Do Relatives Make Good Neighbors?

Sharon Strauss poses with an image of Charles Darwin outdoors.
Sharon Strauss, a Distinguished Professor Emerita in the Department of Evolution and Ecology, will present the featured talk at the UC Davis Emeriti Lecture Series on April 17. (Courtesy photo)

Do Relatives Make Good Neighbors?

Scientific topic to be discussed at spring Emeriti Lecture

“Do relatives make good neighbors?” UC Davis Distinguished Professor Emerita Sharon Strauss will answer this question and provide additional thoughts on species diversity in natural communities at the spring Emeriti Lecture in person and online on Monday, April 17, at 3pm.
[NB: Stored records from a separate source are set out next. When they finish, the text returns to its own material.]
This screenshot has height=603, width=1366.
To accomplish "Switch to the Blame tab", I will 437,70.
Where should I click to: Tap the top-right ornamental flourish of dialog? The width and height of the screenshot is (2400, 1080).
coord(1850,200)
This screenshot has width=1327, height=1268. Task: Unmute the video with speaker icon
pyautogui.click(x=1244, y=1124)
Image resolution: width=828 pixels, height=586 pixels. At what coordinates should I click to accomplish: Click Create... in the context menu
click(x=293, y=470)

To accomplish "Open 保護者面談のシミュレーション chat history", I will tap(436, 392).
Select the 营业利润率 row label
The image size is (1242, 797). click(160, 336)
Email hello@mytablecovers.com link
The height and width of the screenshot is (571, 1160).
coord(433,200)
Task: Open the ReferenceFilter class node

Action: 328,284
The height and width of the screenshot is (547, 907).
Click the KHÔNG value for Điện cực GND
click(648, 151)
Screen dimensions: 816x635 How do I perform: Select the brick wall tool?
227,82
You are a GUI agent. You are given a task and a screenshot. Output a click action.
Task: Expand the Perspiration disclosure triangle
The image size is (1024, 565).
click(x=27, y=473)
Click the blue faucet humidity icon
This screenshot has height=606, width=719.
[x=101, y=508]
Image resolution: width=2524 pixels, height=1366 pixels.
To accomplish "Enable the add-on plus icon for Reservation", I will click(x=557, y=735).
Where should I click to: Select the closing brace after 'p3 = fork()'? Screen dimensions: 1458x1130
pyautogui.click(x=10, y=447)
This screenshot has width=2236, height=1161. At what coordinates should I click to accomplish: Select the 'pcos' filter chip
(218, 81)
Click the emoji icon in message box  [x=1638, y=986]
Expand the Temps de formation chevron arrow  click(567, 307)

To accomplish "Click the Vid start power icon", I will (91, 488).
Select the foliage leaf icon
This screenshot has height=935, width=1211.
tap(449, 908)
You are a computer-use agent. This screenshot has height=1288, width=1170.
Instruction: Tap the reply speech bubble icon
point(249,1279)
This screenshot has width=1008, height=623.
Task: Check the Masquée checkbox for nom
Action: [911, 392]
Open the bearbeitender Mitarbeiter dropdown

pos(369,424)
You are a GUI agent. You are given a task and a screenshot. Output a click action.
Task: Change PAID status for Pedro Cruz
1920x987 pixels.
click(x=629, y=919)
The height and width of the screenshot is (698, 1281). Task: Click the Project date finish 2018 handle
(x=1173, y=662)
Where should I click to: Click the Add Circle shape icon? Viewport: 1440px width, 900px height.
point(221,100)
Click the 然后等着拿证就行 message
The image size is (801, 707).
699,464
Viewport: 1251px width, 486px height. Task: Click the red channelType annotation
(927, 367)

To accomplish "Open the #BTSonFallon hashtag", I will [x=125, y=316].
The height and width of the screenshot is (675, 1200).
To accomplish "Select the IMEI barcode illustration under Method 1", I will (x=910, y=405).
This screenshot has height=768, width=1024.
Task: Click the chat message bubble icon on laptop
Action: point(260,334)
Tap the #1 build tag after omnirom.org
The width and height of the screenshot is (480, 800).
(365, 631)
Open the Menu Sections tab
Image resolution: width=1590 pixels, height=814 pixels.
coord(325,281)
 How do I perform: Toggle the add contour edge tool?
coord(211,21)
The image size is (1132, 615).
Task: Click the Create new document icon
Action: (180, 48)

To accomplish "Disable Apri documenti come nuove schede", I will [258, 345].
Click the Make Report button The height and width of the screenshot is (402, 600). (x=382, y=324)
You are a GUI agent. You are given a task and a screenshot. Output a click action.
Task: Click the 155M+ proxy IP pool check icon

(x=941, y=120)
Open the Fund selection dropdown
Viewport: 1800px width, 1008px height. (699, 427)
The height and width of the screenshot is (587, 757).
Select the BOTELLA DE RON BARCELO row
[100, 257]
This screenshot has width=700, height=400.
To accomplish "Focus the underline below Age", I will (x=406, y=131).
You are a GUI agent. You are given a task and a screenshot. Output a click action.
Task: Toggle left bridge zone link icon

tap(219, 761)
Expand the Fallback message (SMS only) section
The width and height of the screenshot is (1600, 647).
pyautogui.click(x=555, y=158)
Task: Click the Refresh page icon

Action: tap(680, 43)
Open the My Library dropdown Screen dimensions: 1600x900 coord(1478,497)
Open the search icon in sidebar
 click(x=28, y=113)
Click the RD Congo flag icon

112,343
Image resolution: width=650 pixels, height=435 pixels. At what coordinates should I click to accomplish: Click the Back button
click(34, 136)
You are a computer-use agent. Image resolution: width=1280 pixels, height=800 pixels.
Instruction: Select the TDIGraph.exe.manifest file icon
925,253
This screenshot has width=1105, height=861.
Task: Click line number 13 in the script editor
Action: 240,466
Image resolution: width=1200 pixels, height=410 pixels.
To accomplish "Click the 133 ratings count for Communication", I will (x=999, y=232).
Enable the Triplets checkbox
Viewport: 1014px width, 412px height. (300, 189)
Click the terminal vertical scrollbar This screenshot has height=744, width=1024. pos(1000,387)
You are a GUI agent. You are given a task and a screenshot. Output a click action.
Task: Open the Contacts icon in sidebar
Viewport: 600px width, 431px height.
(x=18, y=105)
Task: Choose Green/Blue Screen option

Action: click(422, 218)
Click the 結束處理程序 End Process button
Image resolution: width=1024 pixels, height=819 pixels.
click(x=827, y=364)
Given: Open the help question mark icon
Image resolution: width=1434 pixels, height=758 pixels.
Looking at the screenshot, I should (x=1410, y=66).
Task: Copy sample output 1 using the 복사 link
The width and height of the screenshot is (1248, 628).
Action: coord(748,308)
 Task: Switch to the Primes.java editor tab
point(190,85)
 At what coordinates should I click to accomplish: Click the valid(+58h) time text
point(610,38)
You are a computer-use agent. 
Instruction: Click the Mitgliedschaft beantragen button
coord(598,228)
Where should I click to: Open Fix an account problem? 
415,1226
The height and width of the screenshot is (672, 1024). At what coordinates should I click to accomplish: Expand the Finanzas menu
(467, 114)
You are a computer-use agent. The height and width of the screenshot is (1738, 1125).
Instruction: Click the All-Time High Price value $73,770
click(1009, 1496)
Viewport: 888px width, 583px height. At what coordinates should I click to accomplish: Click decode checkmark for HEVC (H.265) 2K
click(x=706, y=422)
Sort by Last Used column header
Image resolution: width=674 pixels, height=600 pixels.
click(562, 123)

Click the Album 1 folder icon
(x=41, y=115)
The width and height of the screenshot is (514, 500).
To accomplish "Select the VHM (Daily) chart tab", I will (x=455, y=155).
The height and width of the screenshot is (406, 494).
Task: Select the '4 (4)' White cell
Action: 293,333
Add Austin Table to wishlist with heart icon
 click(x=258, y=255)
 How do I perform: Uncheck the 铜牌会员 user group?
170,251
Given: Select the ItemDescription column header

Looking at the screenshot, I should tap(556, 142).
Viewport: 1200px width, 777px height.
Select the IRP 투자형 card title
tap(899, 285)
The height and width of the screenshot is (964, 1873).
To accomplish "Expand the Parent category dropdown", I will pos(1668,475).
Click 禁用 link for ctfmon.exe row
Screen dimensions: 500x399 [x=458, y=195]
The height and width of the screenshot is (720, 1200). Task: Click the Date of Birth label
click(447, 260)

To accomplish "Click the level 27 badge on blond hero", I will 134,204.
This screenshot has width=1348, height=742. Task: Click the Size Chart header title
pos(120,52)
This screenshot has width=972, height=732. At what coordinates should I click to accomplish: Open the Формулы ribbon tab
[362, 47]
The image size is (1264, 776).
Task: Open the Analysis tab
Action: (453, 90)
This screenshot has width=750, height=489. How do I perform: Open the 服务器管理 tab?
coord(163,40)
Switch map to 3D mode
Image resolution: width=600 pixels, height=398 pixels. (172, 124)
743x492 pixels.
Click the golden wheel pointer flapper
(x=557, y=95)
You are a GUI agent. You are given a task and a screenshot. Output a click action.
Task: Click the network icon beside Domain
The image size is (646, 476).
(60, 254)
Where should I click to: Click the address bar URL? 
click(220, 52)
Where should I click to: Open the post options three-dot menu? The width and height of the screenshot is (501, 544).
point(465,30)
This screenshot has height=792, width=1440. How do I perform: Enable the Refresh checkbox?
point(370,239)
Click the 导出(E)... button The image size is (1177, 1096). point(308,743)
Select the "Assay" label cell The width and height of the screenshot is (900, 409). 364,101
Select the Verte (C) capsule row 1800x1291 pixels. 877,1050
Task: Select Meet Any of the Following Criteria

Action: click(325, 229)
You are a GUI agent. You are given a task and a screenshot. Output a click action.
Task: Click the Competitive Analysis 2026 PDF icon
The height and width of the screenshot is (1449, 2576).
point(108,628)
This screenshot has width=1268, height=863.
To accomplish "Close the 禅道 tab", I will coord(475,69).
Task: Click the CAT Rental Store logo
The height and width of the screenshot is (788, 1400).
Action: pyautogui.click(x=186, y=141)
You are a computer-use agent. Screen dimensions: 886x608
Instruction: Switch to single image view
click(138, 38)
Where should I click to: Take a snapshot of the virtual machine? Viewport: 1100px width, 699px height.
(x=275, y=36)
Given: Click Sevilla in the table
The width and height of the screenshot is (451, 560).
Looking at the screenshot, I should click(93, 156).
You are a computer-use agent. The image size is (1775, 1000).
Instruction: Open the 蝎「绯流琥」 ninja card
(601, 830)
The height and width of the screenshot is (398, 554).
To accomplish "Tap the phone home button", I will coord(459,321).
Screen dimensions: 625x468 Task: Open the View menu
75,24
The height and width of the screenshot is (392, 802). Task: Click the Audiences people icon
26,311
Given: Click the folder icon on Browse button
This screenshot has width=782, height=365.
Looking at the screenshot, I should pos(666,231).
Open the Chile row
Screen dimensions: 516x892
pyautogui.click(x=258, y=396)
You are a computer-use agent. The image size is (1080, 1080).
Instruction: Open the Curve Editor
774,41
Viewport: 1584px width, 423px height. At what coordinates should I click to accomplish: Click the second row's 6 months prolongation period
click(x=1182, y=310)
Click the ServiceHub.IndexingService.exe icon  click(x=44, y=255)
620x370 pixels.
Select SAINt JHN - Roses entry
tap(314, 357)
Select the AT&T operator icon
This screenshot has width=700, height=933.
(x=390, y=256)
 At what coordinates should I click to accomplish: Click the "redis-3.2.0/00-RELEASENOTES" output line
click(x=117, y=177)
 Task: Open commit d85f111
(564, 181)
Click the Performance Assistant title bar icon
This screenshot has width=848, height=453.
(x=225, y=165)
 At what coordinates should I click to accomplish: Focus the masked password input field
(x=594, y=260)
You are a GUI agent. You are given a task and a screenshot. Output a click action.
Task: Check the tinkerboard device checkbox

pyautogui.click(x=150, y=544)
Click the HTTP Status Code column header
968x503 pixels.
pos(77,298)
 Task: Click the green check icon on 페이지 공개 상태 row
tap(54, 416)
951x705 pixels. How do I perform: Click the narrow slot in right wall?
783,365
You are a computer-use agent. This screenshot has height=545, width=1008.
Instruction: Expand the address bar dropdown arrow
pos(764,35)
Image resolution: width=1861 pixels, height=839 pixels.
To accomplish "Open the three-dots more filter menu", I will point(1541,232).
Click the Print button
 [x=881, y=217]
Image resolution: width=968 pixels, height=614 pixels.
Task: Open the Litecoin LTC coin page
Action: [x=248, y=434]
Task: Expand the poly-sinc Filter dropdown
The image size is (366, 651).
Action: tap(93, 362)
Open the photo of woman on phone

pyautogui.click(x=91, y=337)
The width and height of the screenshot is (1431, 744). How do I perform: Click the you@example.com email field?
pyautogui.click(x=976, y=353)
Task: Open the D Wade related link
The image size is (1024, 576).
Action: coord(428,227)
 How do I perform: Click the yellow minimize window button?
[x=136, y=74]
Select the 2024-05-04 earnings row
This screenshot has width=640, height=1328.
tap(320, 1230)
“Awed by biodiversity,” Strauss, a Distinguished Professor of evolution and ecology, presented this topic at a 2019 colloquium at the Institute for Advanced Study at Wissenschaftskolleg zu Berlin. In promotion of the event, Strauss wrote that the characteristics of species and how they interact with one another are shaped by both historical factors of past evolution as well as by contemporary interactions among species.

“There is a tension created by recent shared evolutionary history: shared ancestry should make species more similar and thus, these species should prefer the same habitats, food, etc. Yet, such shared preferences between species might also create conflict in the use of resources or habitat.”

In the write-up promoting the colloquium, Strauss stated that she’d dissect “underlying mechanisms for a fundamental hypothesis that Darwin put forth on how the evolutionary relationship between species should affect the likelihood of their coexistence in local communities.” She wrote she uses “both experimental and observational approaches to explore this hypothesis. I then develop some novel mechanisms to explain the incidence of coexistence in closely related species.”

In 2020, UC Davis announced Strauss won the American Society of Naturalists’ Sewall Wright Award, which honors a senior and active investigator “promoting the conceptual unification of the biological sciences.”

According to the American Society of Naturalists, Strauss is “known for the breadth of her research and writings in ecology and evolutionary biology, with a focus on plants.” After she began this work on plant interactions with herbivores, she expanded to include interactions with mutualists (pollinators, microbes) and antagonists (herbivores, parasites).

She argued early on those multi-species interactions, and indirect interactions, in particular, are important in shaping the dynamics, distribution, and evolution of plant populations.

In 2022, Strauss was elected to the National Academy of Sciences for her contributions to the field of evolutionary ecology. The organization is the oldest scientific academy in the U.S., and membership is considered among the highest national honors for scientists.

Distinguished Professor Walter Leal started the New Emeriti Distinguished Lectures to quarterly celebrate the accomplishments of the faculty who retired in 2021-22. The first in the series featured Professor Harris Lewin on Dec. 7, 2022. The winter quarter featured Emeritus Geerat Vermeij. Strauss will close out the year’s series.

After Vermeij’s talk, Dr. Estella Atekwana, the dean of the College of Letters and Science announced the formation of an Emeritus Club. “Emeriti faculty really have a rich experience that should not be allowed to sunset just because they’re transitioning to what I call another phase of their lives.”